What’s my support for saying this?
Just watch (he predicted) how the financial numbers will come in when 2010 results begin being reported. My guess is that, to make a gross industry-wide generalization:
- Top-line revenue will be flat to marginally up or microscopically down;
- Profits, however, will be noticeably up–not in life-changing ways, but appreciably;
- And this magic trick will be pulled off largely on the back of increased revenue per lawyer.
Revenue per lawyer, or RPL, as regular readers know, is one of my favorite law firm metrics. For one thing, it’s very hard to game. Total revenue and number of lawyers are both pretty well defined (aggressive people could start playing with FTE’s, but it hardly seems worth the candle). Far more importantly, it serves as a rough and ready proxy for the overall quality of a firm’s work–its “non-commodity quotient,” if you will. If you doubt me, look at who shoots the lights out year after year on this metric: Wachtell. And employment firms typically bring up the rear.

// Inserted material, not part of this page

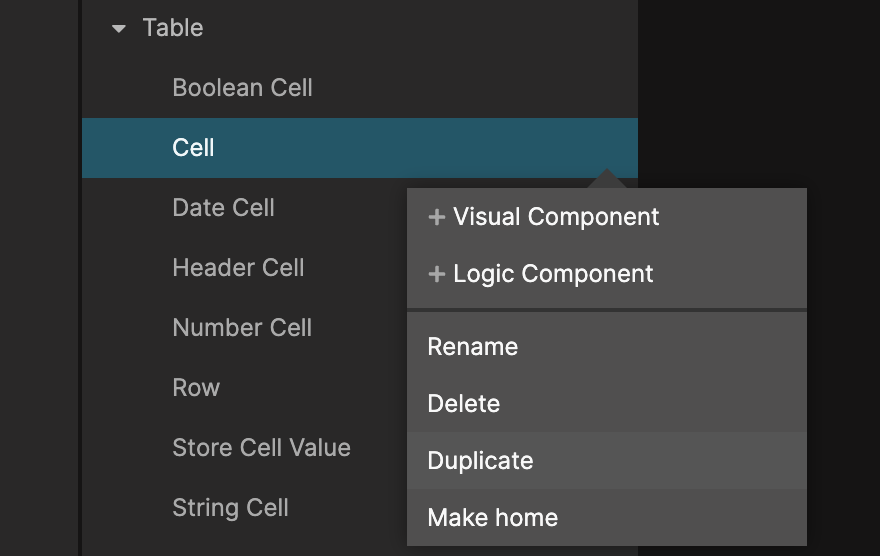
Task: Choose the Row component
Action: (196, 388)

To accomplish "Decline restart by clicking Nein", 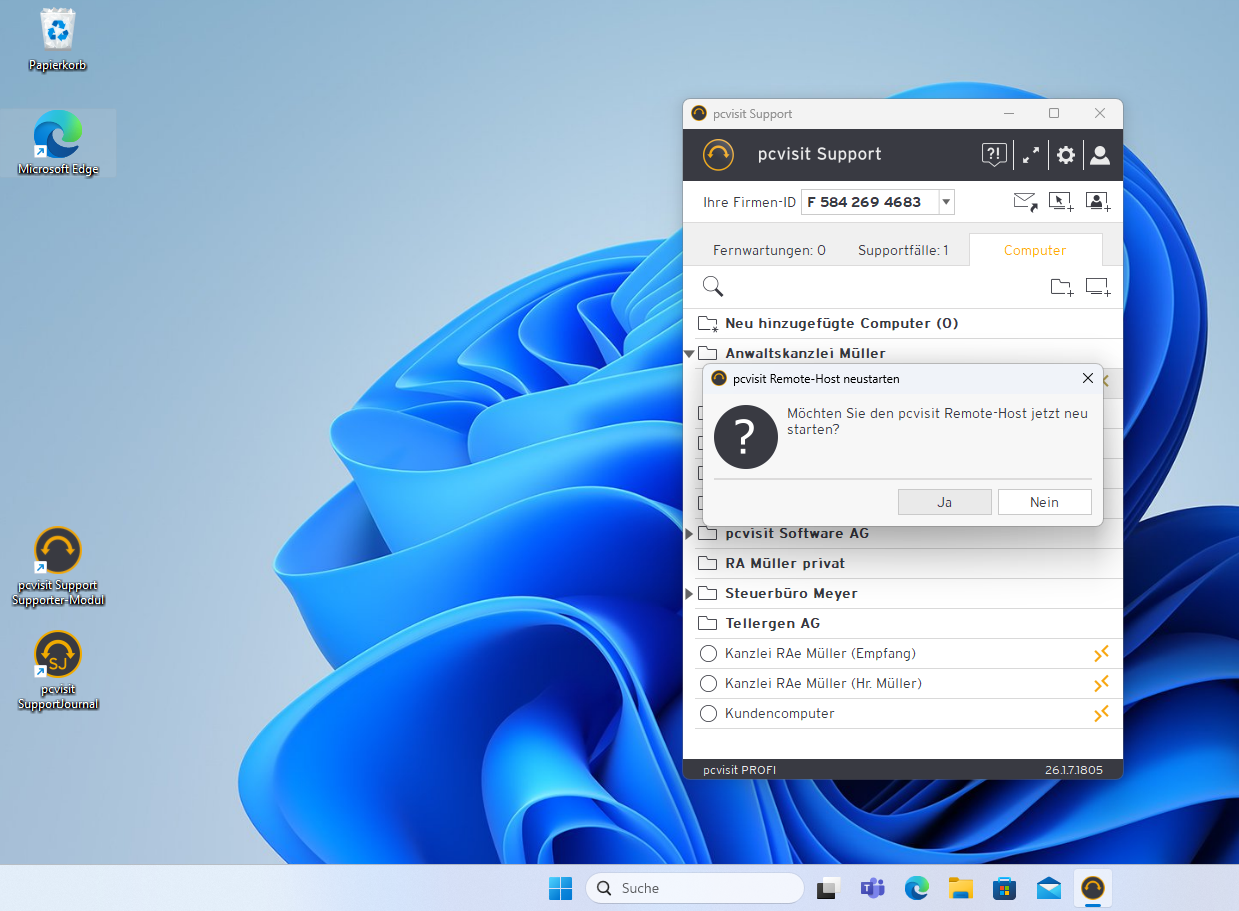I will (1044, 502).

But again, zero productivity lawyers? I think it’s possible we did: Not, note, zero revenue lawyers (if you billed one hour and collected 50% of it, you were by definition not a “zero” revenue lawyer). But zero or even negative productivity lawyers are entirely possible, when you consider the salary, benefits, training, and overhead costs, and the perennial talent of junior associates to produce massive writeoffs and writedowns of their billable time. I don’t want to limit the blame to junior associates: “Of counsel” and staff attorneys who are coasting, and senior partners well past their sell-by dates, can be even more costly offenders. Now, many of those people have evidently been wrung out of our systems.
This “cold, hard reality” is a large part of what constitutes The New Normal.
We have seen our industry adjusting to a new, lower-employment equilibrium, and ugly as it has been, we can take solace (or cold, hard comfort) in the reality that we are not alone.